YehRim Lee: It was not easy. I remember my first day in Long Beach, California. I was so excited for the new experience that I bought an airline ticket before I had a place to live, so I found myself a frightened resident of the Motel 6 until I found an apartment. These initial months were exciting, but I wasn’t prepared for the loneliness I would feel as well.

Consumerism feeds on loneliness and emptiness. It suggests that all problems can be solved through material things. Having yet to discover my own personal means of fulfillment, I’m sad to say I often fell into this cultural trap. But some cultural differences helped my growth as an artist. My education at the University of California Long Beach and later at Alfred University in New York, changed the way I perceived making and studio practice because the pedagogy was different than what I knew in Korea and China. Alfred, New York, is a very small town, but isolation strengthened my introspection and made me separate desire from action, which ultimately loosened the grip that consumerism held on my earlier life.

CM: Your work explores consumer appetite, gluttony and excess, luxury and decadence, while you are currently living a life that is more austere and frugal. Does making the work substitutes for the act of participating directly in consumer culture?

YL: When I started to make this kind of work, I made massive sculptures without considering the logistics of storage and transportation. As I found myself through my work, the size and complexity were very much a reflection of ravenous consumption—the desire for visual beauty so previously prevalent in my life. Art is not a substitution for problems, it is a solution. Through my work, I was able to recognize the unmet needs that I once fed though “retail therapy,” as they say on Gossip Girl. Materialism itself is often still reflected in the work.
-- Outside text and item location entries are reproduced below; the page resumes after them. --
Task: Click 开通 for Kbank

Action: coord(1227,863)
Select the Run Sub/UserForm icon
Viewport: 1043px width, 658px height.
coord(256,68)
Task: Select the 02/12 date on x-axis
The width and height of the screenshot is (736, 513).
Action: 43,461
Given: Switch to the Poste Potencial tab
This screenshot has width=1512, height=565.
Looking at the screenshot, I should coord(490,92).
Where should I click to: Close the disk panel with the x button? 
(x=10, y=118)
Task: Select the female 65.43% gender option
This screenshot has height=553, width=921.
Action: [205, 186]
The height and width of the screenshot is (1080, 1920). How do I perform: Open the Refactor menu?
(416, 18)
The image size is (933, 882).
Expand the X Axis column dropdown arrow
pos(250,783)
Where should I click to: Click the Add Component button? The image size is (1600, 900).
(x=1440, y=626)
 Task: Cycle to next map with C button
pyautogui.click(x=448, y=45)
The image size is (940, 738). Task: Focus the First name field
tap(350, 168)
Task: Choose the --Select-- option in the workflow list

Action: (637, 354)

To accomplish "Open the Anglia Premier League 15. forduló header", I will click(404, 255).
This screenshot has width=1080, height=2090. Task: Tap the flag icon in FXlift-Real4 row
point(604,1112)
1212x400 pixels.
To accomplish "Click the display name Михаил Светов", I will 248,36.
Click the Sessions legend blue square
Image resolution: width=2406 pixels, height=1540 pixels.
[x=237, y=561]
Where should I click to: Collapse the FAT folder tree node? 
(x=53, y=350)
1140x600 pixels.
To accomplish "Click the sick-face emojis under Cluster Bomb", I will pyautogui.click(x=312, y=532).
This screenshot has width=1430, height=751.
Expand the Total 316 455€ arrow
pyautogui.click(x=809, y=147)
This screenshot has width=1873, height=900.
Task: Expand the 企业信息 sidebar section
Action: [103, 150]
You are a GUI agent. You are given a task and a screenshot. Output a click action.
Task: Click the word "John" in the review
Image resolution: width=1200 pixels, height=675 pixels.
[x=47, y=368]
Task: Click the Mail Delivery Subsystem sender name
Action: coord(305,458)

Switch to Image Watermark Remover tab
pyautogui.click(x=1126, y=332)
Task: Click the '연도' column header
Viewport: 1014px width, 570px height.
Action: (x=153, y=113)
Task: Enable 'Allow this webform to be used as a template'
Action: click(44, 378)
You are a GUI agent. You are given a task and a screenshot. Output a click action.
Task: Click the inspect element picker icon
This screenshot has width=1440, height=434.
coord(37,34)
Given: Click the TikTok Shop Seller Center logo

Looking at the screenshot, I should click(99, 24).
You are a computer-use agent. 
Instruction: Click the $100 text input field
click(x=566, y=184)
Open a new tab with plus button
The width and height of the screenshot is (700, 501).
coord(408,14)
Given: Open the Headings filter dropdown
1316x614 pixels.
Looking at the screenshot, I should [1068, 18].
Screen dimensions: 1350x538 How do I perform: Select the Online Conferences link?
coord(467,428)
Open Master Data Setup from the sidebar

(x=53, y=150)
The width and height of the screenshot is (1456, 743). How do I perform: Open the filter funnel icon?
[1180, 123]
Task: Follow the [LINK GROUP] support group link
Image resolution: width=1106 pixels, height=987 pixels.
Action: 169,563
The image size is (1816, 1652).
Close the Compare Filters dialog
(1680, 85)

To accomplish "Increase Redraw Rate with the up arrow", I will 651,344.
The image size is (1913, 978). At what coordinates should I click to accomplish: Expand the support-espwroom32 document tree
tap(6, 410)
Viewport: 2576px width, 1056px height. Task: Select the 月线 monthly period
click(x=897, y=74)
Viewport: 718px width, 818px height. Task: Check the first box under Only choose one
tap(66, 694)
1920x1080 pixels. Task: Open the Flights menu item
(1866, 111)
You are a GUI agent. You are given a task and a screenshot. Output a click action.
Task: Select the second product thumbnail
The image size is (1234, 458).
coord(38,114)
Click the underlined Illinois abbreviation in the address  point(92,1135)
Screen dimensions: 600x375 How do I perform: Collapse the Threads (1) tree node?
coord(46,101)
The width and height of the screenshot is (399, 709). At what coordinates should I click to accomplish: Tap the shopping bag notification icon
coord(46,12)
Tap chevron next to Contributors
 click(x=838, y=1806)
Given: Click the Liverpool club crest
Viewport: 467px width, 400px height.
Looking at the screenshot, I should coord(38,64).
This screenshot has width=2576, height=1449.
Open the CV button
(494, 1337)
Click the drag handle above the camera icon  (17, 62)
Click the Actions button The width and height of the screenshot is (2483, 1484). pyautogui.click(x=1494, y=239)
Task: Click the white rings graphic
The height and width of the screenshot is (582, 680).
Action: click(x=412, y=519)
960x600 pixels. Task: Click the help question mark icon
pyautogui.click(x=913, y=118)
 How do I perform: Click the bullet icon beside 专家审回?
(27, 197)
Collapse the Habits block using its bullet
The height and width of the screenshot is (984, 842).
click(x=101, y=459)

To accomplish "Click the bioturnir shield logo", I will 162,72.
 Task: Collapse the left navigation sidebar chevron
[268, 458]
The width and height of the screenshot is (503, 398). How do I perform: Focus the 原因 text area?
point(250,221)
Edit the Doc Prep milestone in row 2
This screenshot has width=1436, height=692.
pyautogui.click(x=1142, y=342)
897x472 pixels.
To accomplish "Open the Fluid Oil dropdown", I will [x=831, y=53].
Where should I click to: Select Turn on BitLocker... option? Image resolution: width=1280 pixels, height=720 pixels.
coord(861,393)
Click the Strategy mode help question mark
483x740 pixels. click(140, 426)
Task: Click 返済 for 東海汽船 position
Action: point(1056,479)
Many pieces are built around a more permanent structure surrounded by wrappings of plastic, fiber, and paper, like a packaged good that lost control of its form and function. Often the impermanent materials are discarded once an installation is dismantled.

CM: Travel or living outside of our home country often makes the experiences we have of our own culture and exploration of our own selves more acute. Can you describe your experience with this?

YL: My father is an Onggi potter. Onggi is a traditional Korean pottery form originally used for fermentation of food like kimchi. So, my childhood was surrounded by ceramics and studio practice. As an angsty teen, I used to resent ceramics because my father’s studio was in the countryside. I longed for cityscapes and urban adventures. Ironically, though, the separation from my home and my culture caused me to desire aspects of that life that I previously resented. The longer and farther the separation, the more I began to reflect on who I was as an individual, outside of any one culture, as a participant in many cultures. The striking contrast of ideas about individuality, gender roles, and consumer culture between Korea and the US, inspired my purpose for making. I found that clay grounded my identity through cultural resolution, a way to mediate, motivate, and make sense of different perspectives. Through clay, I could mold my own terms and life.